#### Records supplied

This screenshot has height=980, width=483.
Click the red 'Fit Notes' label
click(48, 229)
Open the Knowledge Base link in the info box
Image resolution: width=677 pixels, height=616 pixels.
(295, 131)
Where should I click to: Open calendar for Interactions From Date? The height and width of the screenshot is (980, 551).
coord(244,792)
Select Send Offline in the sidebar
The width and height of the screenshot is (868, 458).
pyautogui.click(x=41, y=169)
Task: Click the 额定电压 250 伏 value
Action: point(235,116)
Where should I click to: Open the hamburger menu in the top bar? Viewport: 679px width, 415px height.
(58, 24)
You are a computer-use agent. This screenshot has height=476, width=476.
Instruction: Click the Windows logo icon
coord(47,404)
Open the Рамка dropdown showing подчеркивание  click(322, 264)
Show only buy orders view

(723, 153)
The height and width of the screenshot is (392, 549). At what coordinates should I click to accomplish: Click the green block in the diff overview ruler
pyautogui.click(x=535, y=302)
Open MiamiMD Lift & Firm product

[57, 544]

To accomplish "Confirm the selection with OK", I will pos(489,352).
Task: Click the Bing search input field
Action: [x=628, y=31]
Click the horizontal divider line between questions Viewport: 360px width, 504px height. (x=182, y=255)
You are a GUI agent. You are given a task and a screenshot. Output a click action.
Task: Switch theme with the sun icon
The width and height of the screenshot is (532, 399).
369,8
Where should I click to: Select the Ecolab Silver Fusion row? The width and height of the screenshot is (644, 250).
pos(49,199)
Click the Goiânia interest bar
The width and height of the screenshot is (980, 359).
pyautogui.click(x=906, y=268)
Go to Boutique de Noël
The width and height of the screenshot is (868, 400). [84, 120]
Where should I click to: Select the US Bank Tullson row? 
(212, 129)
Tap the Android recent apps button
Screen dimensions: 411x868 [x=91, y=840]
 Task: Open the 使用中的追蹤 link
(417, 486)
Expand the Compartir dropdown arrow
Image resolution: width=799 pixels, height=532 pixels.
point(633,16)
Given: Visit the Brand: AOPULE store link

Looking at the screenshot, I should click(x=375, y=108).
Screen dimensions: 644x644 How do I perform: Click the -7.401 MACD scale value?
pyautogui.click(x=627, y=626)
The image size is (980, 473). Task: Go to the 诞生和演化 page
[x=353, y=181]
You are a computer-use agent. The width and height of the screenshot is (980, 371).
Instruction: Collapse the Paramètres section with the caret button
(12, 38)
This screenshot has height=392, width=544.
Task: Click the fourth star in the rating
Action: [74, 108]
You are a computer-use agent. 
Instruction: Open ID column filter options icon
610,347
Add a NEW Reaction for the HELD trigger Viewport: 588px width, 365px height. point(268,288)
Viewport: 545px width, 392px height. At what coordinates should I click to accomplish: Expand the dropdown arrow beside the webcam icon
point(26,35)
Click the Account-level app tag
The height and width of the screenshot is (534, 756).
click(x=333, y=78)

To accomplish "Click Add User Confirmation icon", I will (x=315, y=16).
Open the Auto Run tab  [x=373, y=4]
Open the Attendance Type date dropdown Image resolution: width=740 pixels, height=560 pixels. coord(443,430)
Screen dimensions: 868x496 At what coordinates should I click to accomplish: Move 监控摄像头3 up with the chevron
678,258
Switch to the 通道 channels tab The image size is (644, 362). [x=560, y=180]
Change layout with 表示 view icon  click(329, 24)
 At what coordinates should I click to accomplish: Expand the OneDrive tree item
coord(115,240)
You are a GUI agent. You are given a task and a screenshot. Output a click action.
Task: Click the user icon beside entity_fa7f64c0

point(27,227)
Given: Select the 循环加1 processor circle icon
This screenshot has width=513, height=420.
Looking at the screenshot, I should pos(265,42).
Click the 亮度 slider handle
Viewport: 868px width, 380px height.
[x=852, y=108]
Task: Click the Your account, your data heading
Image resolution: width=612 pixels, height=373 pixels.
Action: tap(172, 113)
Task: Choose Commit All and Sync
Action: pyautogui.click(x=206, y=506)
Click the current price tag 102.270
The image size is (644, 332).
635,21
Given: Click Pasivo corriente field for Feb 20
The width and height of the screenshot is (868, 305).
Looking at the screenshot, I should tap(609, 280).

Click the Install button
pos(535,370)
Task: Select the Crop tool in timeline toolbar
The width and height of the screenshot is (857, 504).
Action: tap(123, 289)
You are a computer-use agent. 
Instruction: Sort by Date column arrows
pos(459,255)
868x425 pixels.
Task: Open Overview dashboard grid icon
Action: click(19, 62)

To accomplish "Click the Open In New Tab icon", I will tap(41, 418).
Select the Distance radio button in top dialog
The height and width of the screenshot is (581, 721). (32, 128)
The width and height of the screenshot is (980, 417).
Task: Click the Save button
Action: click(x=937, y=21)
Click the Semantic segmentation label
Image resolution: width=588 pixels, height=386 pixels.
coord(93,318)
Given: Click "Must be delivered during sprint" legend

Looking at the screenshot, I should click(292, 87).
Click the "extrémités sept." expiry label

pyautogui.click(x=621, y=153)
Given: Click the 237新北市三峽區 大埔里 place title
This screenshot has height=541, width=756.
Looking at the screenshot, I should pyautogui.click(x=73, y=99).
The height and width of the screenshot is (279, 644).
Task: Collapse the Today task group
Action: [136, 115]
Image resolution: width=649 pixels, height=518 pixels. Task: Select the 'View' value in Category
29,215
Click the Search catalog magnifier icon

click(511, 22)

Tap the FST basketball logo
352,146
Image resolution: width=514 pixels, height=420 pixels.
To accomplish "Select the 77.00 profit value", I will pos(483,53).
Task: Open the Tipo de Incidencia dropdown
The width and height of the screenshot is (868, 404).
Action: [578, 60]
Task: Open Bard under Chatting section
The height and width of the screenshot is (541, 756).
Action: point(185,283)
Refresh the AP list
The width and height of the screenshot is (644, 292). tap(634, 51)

########

#### Task details
Using the data above, return every line that contains the string "computer".

#### Written answer
You are a computer-use agent. This screenshot has height=476, width=476.
You are a computer-use agent. The width and height of the screenshot is (980, 371).
You are a computer-use agent. 
You are a computer-use agent. 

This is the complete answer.